Each entry that follows must be output without any deviation.

═════ DATA IN THIS EXERCISE

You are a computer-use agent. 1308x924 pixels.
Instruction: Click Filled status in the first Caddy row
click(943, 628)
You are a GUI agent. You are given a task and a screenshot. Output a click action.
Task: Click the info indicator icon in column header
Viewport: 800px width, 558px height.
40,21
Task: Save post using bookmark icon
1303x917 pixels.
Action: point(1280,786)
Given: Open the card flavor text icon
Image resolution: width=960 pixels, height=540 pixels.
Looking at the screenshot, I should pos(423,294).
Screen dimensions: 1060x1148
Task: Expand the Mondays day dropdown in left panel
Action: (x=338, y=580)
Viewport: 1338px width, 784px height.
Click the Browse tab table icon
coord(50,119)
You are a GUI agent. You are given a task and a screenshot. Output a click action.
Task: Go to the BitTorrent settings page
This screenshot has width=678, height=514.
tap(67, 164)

══════════

● **TASK SOLUTION**
You are a computer-use agent. 1308x924 pixels.
Instruction: Click Filled status in the first Caddy row
click(943, 628)
You are a GUI agent. You are given a task and a screenshot. Output a click action.
Task: Click the info indicator icon in column header
Viewport: 800px width, 558px height.
40,21
Task: Save post using bookmark icon
1303x917 pixels.
Action: point(1280,786)
Given: Open the card flavor text icon
Image resolution: width=960 pixels, height=540 pixels.
Looking at the screenshot, I should pos(423,294).
Screen dimensions: 1060x1148
Task: Expand the Mondays day dropdown in left panel
Action: (x=338, y=580)
Viewport: 1338px width, 784px height.
Click the Browse tab table icon
coord(50,119)
You are a GUI agent. You are given a task and a screenshot. Output a click action.
Task: Go to the BitTorrent settings page
This screenshot has width=678, height=514.
tap(67, 164)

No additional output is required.